## Problem to solve:
Search the material for "target" and copy each line in which it is found.

## Data provided:

────────────────────────────────────────

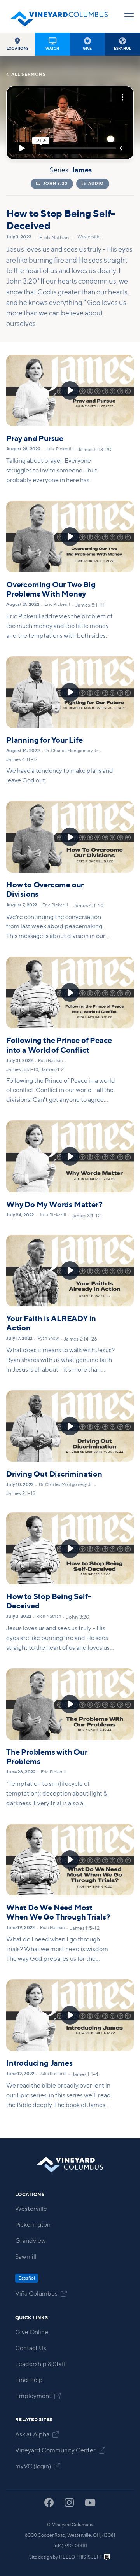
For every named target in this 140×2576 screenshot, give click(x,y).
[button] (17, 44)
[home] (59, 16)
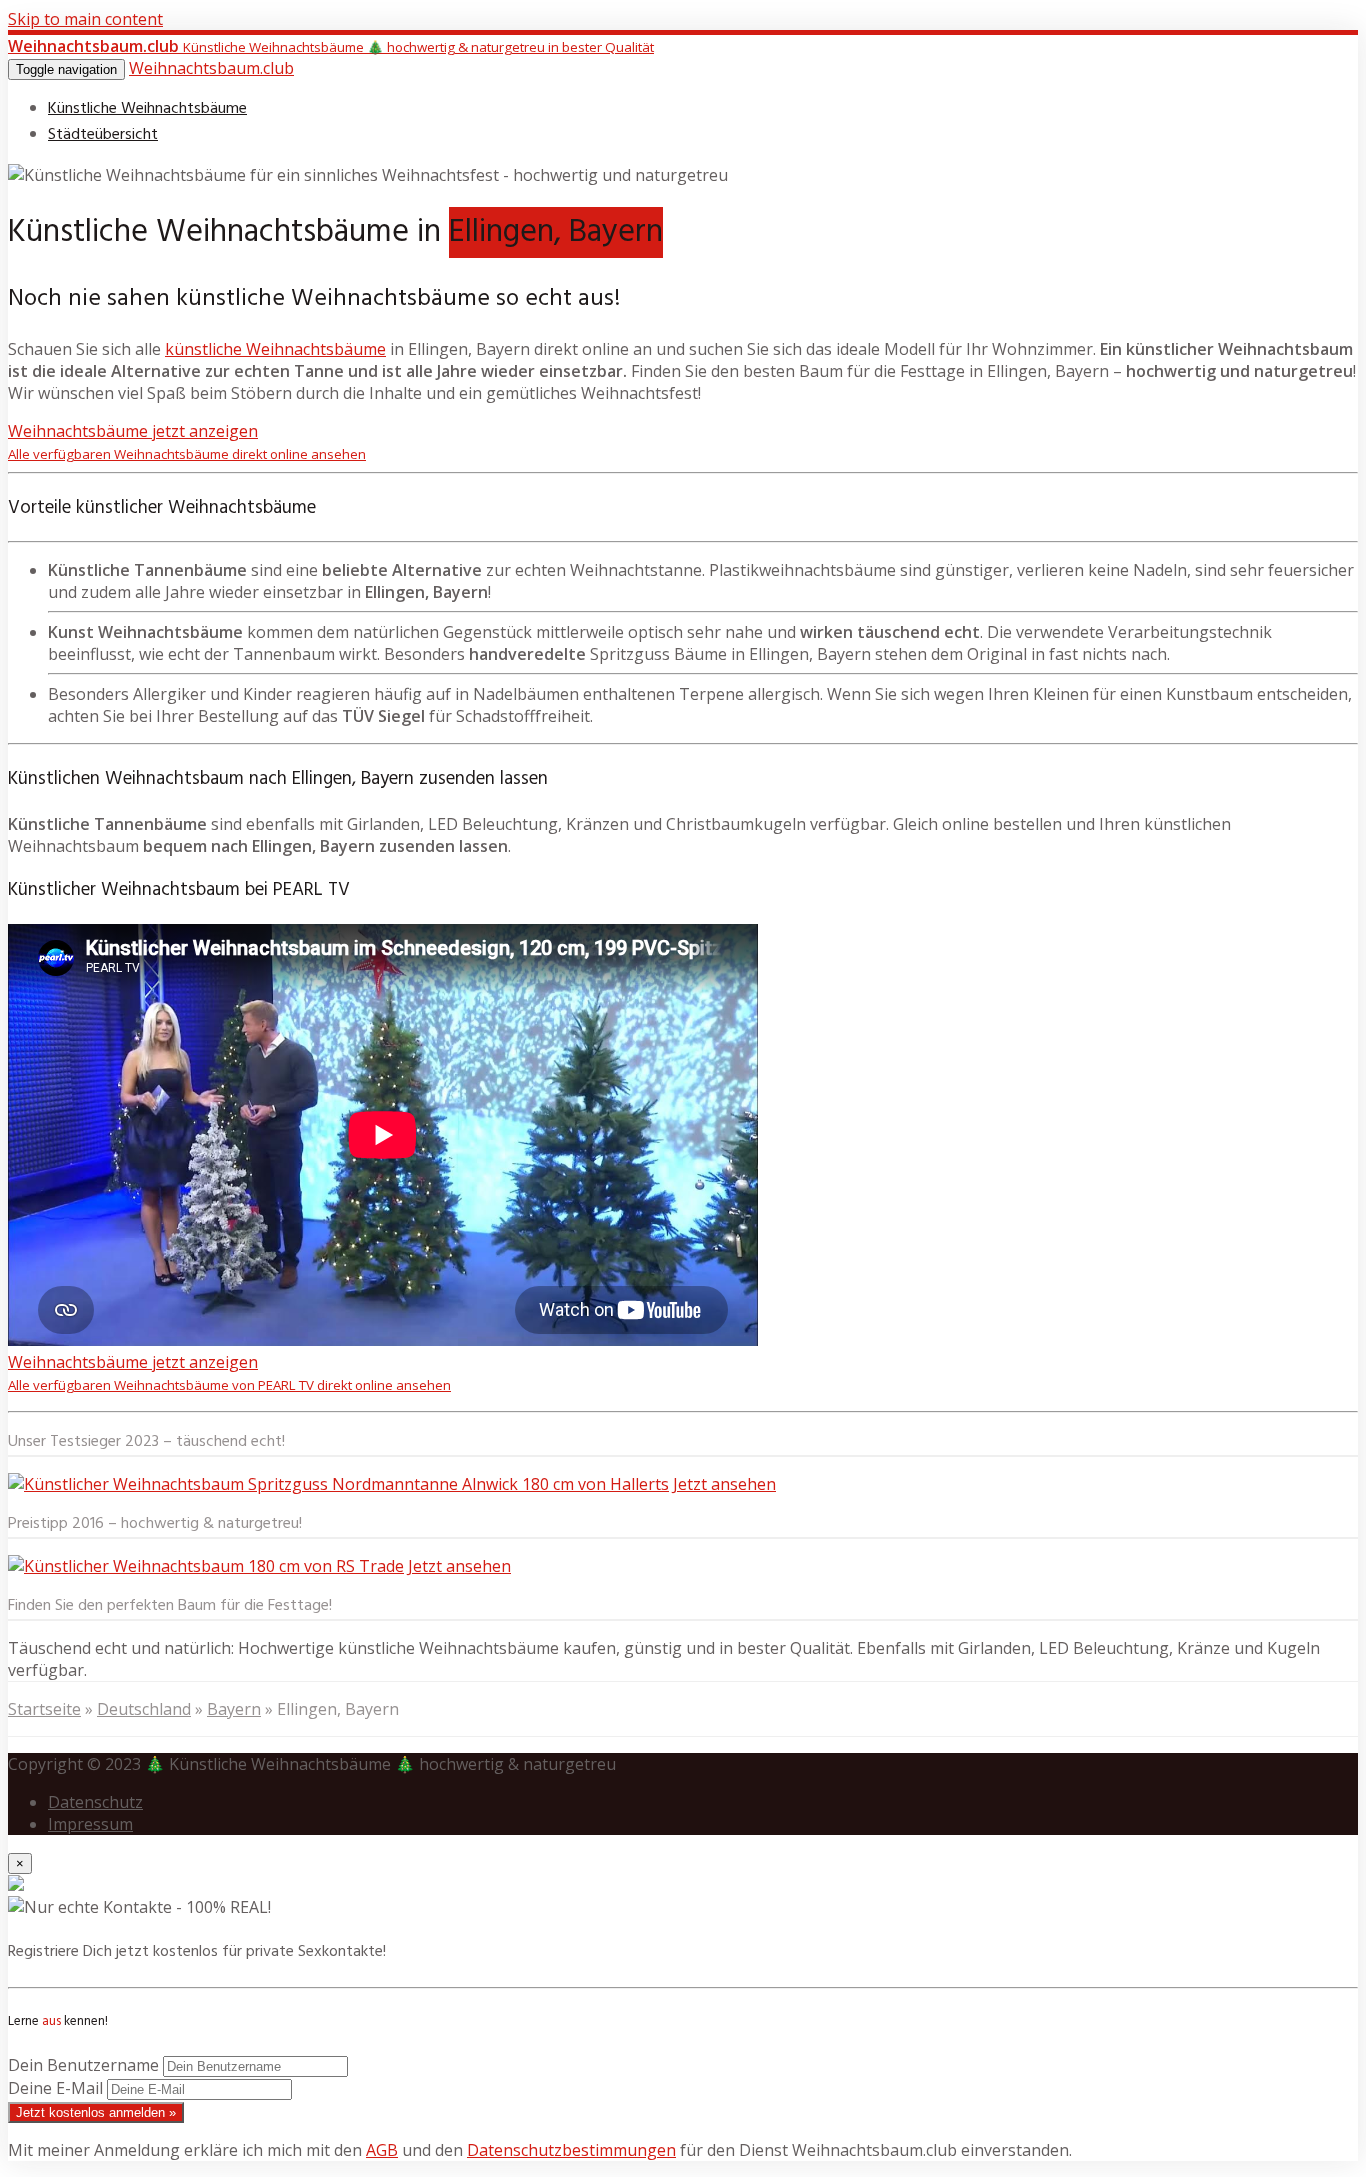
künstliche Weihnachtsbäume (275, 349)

────────────────────────────────────────

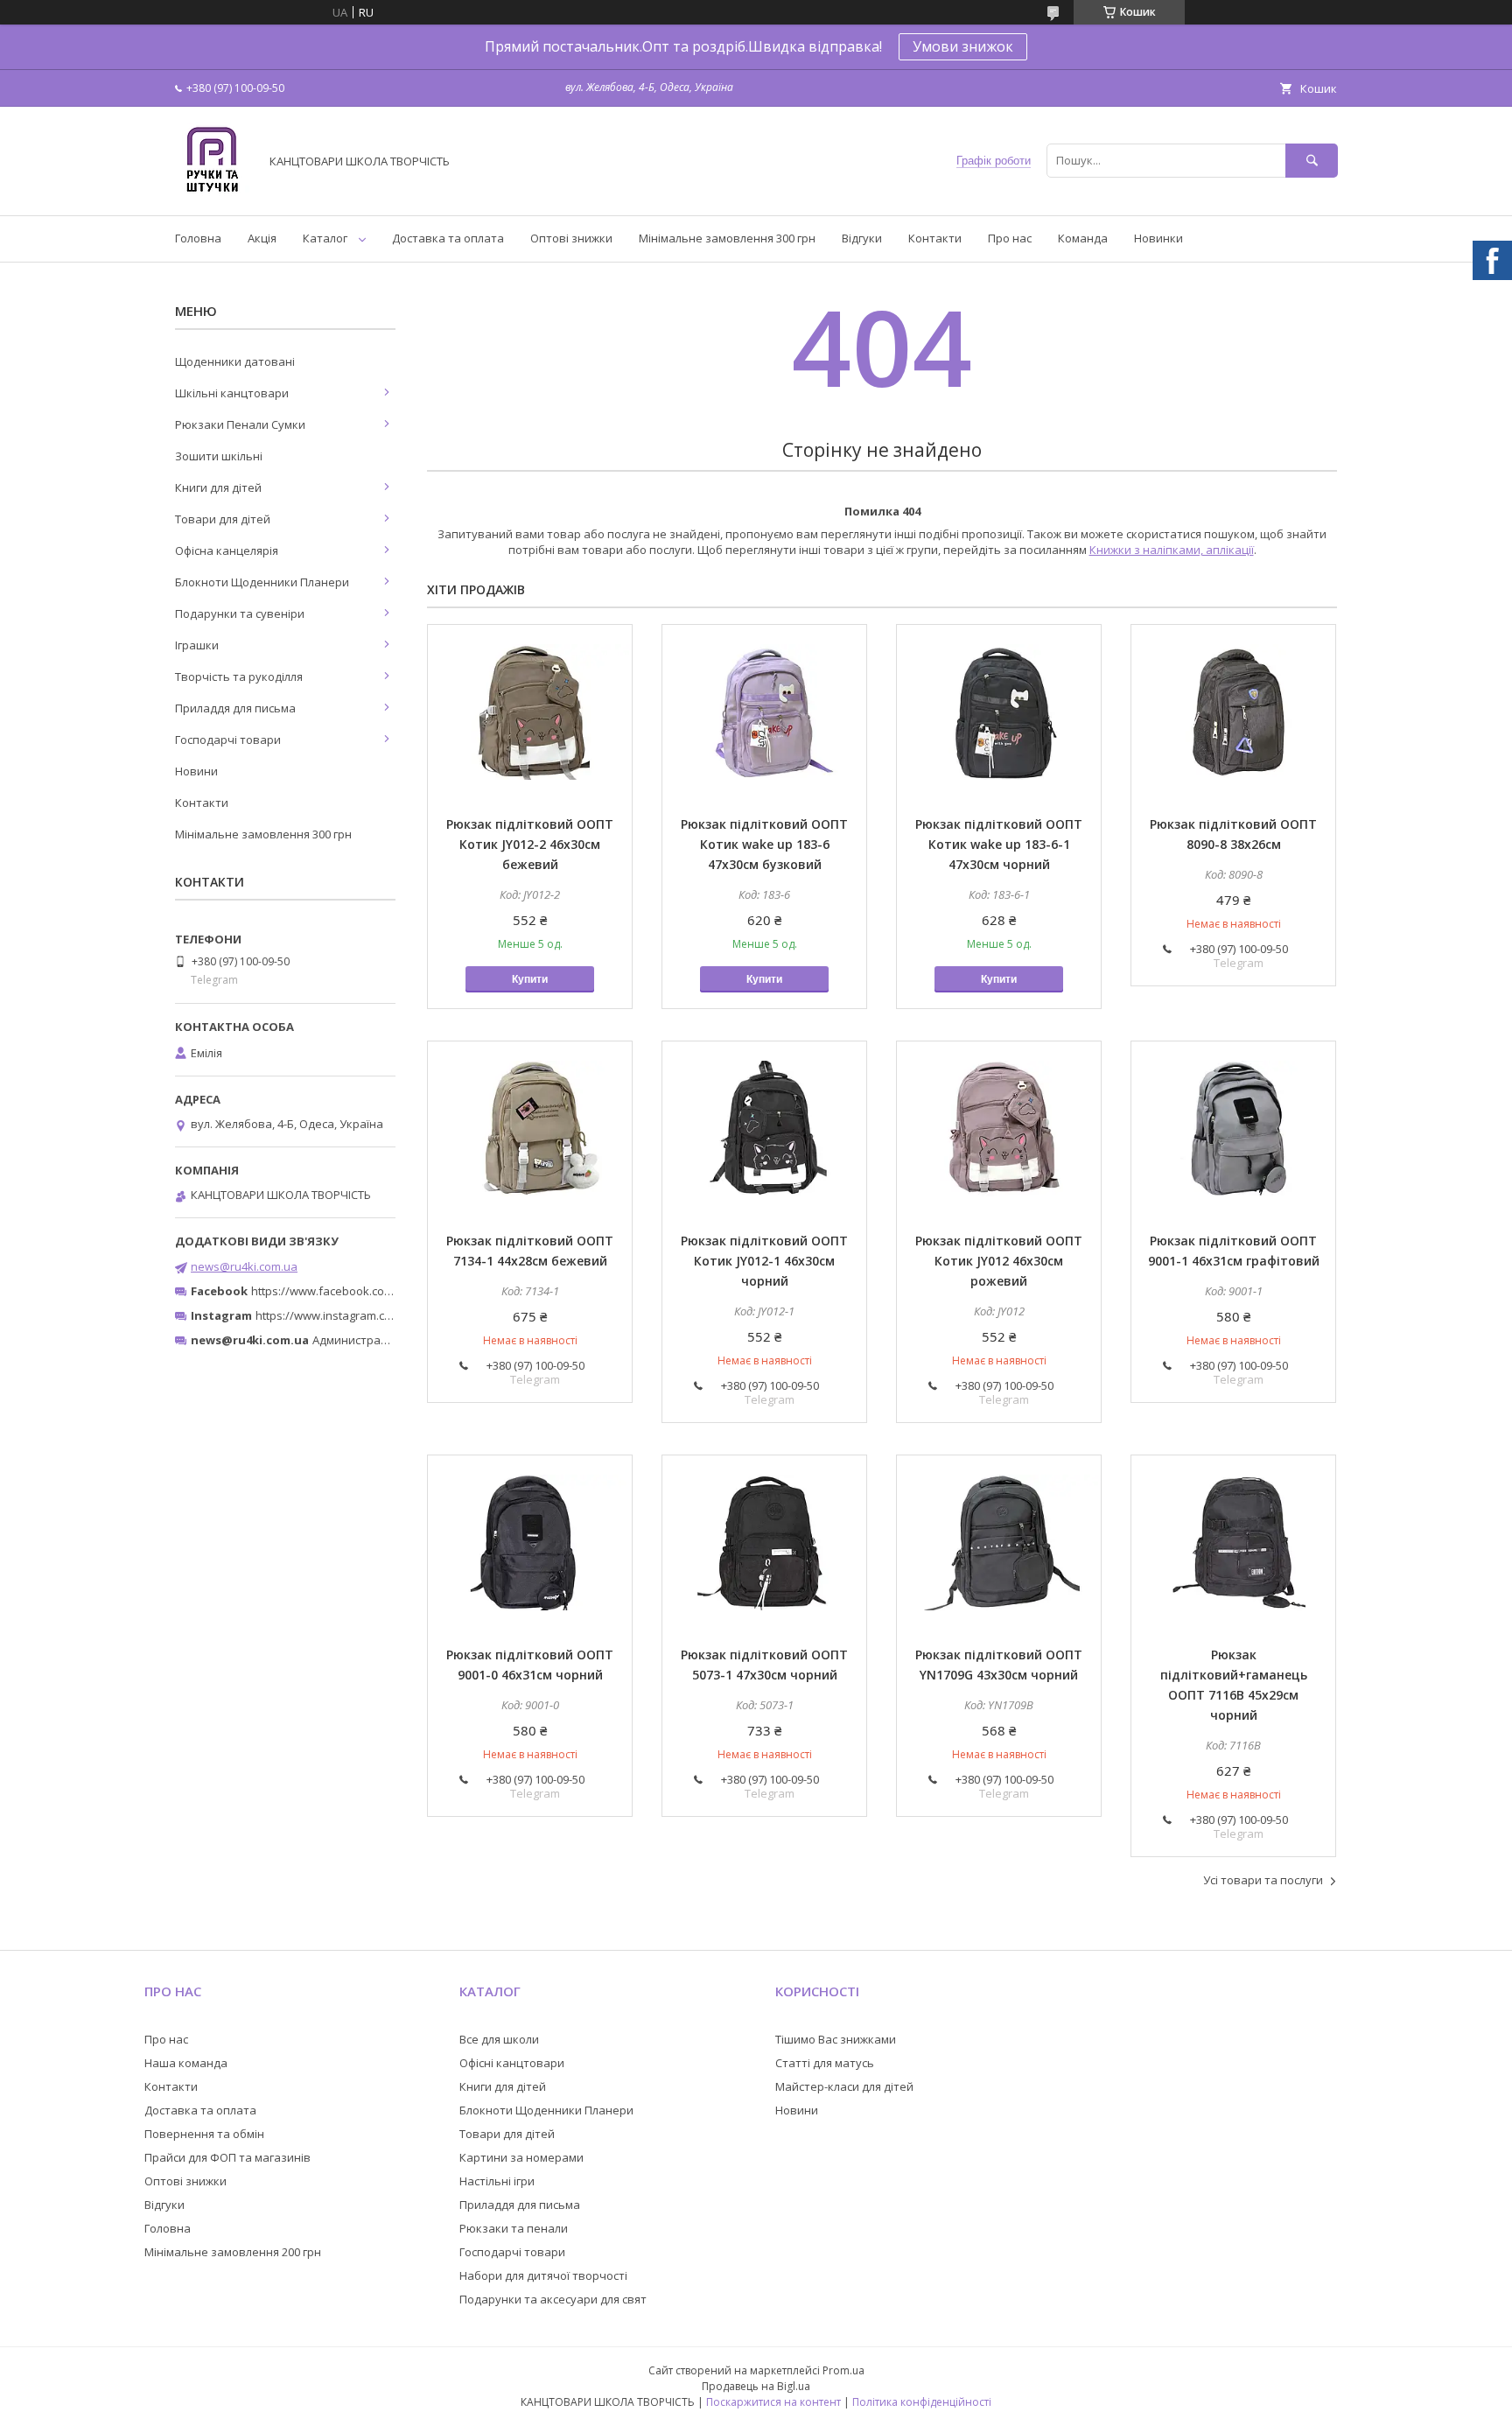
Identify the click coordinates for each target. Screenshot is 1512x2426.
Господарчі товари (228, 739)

────────────────────────────────────────

## Task solution:
For every named target in this 140×2576 screenshot, give click(x,y).
Identify the click coordinates for each target. Screenshot is 1512x2426.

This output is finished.